The WMO standard file format for NWP data is GRIB. It can be a real pain in the ass if you're not experienced working with it.


----------



## yeggous (May 9, 2016)

abc said:


> I've been using weatherspark.com for the last couple of years. It shows in graphic both the GFS, NAM and Canadian model all at once.
> 
> But sadly, they're turning the graphic part of their site off because they're losing money due to using the wrong map interface.
> 
> ...



CMC data was very easy to find:
https://weather.gc.ca/grib/index_e.html

Don't waste your time looking for ECMWF data. They don't give their data away.


----------



## abc (May 9, 2016)

Well... I don't want to work a second career as a meteorologist!

So I guess I won't be "working" with any of the raw data. I was hoping there're more user friendly presentation of the data, either from the source or weather web sites that uses the data. (e.g. I know wunderground.com are primarily based off the GFS model)

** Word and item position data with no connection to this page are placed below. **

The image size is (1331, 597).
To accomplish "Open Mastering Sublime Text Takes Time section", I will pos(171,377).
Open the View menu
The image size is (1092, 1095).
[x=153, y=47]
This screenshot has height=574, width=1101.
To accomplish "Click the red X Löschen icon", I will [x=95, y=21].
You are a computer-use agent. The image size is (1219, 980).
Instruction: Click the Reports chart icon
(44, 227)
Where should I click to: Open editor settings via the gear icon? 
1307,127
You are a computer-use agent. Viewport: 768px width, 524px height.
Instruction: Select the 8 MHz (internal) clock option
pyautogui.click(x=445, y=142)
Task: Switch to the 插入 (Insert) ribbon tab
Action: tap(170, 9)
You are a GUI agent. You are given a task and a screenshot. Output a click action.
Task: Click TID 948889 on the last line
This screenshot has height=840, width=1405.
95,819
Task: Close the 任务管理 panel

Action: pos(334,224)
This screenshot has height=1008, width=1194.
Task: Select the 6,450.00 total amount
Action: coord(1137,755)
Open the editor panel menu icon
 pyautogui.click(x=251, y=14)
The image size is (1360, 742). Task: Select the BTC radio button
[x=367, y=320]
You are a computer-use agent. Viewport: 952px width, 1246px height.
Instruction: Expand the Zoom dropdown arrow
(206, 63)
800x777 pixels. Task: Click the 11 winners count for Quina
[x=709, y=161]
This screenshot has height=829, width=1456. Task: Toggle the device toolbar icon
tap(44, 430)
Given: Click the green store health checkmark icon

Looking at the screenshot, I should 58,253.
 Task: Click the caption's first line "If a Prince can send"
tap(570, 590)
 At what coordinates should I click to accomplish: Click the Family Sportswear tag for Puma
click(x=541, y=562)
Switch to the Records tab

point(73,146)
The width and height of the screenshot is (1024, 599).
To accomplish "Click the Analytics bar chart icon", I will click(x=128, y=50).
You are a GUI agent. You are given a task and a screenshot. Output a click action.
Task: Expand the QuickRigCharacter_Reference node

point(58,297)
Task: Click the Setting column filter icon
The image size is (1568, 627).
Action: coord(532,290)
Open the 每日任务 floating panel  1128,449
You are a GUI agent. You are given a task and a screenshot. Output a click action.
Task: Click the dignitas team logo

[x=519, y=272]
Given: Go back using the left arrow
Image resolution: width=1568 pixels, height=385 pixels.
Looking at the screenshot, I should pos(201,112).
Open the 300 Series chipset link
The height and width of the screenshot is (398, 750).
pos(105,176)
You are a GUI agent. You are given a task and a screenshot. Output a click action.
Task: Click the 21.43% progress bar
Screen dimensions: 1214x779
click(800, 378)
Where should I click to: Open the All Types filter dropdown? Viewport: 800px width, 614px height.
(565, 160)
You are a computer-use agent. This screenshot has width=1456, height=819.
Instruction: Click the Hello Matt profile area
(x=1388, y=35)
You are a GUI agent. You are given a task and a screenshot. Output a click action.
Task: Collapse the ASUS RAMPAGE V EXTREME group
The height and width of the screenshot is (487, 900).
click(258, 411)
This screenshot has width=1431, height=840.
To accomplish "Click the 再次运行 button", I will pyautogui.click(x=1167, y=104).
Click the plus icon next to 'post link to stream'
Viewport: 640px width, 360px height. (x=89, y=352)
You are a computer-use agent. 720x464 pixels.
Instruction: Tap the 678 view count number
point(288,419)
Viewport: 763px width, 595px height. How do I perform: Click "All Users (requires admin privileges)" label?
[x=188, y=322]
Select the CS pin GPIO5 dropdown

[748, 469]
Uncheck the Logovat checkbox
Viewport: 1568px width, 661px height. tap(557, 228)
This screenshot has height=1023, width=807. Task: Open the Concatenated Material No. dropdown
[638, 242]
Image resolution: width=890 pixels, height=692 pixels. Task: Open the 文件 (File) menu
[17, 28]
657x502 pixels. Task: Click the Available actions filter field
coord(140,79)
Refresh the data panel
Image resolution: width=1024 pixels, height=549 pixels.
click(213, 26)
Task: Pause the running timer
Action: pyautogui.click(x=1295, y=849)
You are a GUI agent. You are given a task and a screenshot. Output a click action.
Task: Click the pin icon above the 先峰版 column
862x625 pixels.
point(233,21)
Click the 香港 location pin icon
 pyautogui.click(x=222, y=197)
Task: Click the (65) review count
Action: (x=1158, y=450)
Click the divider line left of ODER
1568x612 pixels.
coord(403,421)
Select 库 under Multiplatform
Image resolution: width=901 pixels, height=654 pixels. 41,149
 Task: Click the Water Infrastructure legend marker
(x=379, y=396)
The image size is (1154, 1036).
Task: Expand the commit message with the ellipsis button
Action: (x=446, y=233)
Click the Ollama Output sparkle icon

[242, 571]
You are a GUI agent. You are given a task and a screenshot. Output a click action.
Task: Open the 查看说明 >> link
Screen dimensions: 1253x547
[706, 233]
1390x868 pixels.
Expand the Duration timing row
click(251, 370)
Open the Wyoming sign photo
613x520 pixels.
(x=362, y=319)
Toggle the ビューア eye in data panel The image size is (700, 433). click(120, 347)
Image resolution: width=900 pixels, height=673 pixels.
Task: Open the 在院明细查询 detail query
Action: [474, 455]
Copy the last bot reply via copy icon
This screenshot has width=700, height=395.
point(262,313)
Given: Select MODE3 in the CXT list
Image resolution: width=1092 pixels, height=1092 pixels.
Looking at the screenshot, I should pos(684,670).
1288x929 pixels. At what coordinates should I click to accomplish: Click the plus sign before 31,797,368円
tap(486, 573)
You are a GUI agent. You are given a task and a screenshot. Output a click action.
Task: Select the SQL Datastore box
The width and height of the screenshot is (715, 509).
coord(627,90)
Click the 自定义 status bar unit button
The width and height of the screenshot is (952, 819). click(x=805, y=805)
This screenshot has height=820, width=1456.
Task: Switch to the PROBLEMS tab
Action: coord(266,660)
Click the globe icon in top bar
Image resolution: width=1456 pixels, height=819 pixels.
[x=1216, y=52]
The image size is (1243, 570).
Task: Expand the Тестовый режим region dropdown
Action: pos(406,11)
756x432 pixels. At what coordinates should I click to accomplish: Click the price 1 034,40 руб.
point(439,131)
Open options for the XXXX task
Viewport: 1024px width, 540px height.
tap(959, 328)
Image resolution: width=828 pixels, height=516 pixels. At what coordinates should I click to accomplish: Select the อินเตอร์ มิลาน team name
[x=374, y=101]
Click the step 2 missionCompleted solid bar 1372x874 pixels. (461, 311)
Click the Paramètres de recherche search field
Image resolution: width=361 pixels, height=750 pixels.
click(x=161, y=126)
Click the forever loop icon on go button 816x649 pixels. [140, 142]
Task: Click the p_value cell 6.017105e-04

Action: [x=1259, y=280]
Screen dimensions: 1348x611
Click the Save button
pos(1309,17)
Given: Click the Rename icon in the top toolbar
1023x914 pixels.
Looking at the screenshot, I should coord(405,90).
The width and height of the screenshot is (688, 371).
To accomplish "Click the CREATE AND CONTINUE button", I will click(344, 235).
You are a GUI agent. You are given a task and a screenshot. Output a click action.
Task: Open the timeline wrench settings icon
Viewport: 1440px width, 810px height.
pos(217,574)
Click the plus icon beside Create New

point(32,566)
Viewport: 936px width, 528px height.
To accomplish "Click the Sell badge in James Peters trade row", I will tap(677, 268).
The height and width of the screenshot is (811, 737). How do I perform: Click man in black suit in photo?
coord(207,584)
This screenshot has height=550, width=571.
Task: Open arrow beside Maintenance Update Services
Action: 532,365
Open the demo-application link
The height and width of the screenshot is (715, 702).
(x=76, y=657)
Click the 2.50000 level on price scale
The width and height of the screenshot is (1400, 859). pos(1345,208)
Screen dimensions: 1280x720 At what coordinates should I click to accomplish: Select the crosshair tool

I got spoiled a couple years ago with the Winn and the ski weather site he worked on. And then weatherspark.com which is simply a generic weather graphing site. Now both of them are gone, I feel pretty sad about the whole situation.


----------



## yeggous (May 9, 2016)

abc said:


> Well... I don't want to work a second career as a meteorologist!
> 
> So I guess I won't be "working" with any of the raw data. I was hoping there're more user friendly presentation of the data, either from the source or weather web sites that uses the data. (e.g. I know wunderground.com are primarily based off the GFS model)
> 
> I got spoiled a couple years ago with the Winn and the ski weather site he worked on. And then weatherspark.com which is simply a generic weather graphing site. Now both of them are gone, I feel pretty sad about the whole situation.



Oh so you don't want the TRUE SOURCE after all. The next closest is:
http://mag.ncep.noaa.gov/


----------



## abc (May 10, 2016)

> Oh so you don't want the TRUE SOURCE after all.


Guilty as charged. 

I'm interested in seeing the different forecasts, without having to spend time to dig through the data each and every time. 



> The next closest is:
> http://mag.ncep.noaa.gov/


Thanks. But I can't see the forecast from the other models...


----------



## yeggous (May 10, 2016)

abc said:


> Guilty as charged.
> 
> I'm interested in seeing the different forecasts, without having to spend time to dig through the data each and every time.
> 
> ...



That site will get you all the American models. You'll need to go elsewhere to get those from other countries.


Sent from my iPhone using AlpineZone mobile app


----------



## BenedictGomez (May 12, 2016)

yeggous said:


> Don't waste your time looking for ECMWF data. They don't give their data away.



That's why I try to follow some "renegade" weather folk on FB.


----------